◆ Extract to read ◆
━━━━━━━━━━━━━━━━
Further, TN did not consider construction of check dams at Varadharajapuram and Anakaputhur villages to harness surplus floodwater of Adyar river despite it being recommended by the expert committee on northeast monsoon. On the contrary, it allowed the Airports Authority of India to demolish a check dam across the Adyar. Construction of the suggested check dams, could, to an extent, have reduced the flow of flood water.
Encroachment of tanks, lakes and river beds also played a major role in causing the massive floods in Chennai and the present scarcity. Large-scale illegal constructions and lack of implementation of rainwater harvesting systems contributed to the present crisis. Thousands of waterbodies in Greater Chennai region are crying for attention, which are cost-effective water sources for the parched city. The solution lies within. The question is will there be an end to the dearth of ideas.
The crisis, as in 2019
June 21, 2019: The Times of India
Why Chennai’s water crisis should worry you
IT COULD BE YOUR CITY NEXT: Reckless Destruction Of Water Bodies, Poor Planning — Today, Citizens Are Paying A Very Heavy Price
Having gone without a single drop of rain for about 200 days at a stretch, Chennai finally got some rain on Thursday. But this is way too little, and way too late for a city experiencing its worst water crisis in 30 years, and headed to becoming a Zero City.
School bags have grown bigger as children carry more water bottles, and Tamil Nadu’s apple of the eye – the famed Information Technology Corridor – has been pushed to the brink. Companies have started asking employees to work from home and bring their own water. Water is rationed in residential apartments and malls are asking their water-intensive outlets to either take a break or use the blue gold frugally. Pipe water supply to homes is not even 10% of what it used to be, and wait for a Metrowater tanker is as much as three to four weeks now. One does not know where the next pot of water will come from. It is that bad.
It is not the usual water-shortage whine anymore. Few outside Chennai could comprehend the mammoth efforts that have to be put in to fill a few pots in every household, every day.
Reservoirs running on empty
Taste this: All the four major reservoirs that supply drinking water to Chennai have dipped far below the zero level and today hold not even 1% of their capacity. Chennai is now critically dependent on its three mega water desalination plants with a combined capacity of 180 mld, and the units are working overtime to remain at least 80-90% efficient. The New Veeranam pipeline brings 90 mld water from a 1,100-yearold Chola-era 235 km away. Water stagnating for months in huge abandoned stone quarries is being pumped out to fill tanks and tankers for about 5% of the city’s 8.5 lakh households that have Metrowater connections.
━━━━━━━━━━━━━━━━
◆ Job 1 ◆
Reproduce the passage of the Chennai water crisis text starting with "School bags have" and going on through "is that bad.".
◆ Job 2 ◆
In the Chennai water crisis text, what is the combined capacity of the city's three desalination plants?

◆ Raw data ◆
━━━━━━━━━━━━━━━━
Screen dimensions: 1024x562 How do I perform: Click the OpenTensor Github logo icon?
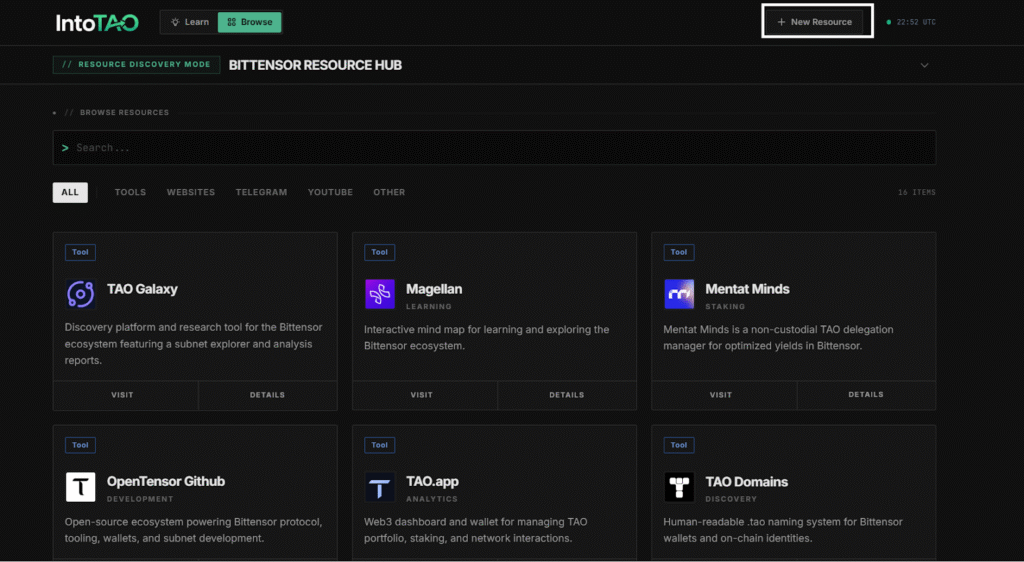[x=80, y=487]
━━━━━━━━━━━━━━━━
◆ Finished answer 1 ◆
School bags have grown bigger as children carry more water bottles, and Tamil Nadu’s apple of the eye – the famed Information Technology Corridor – has been pushed to the brink. Companies have started asking employees to work from home and bring their own water. Water is rationed in residential apartments and malls are asking their water-intensive outlets to either take a break or use the blue gold frugally. Pipe water supply to homes is not even 10% of what it used to be, and wait for a Metrowater tanker is as much as three to four weeks now. One does not know where the next pot of water will come from. It is that bad.

◆ Finished answer 2 ◆
180 mld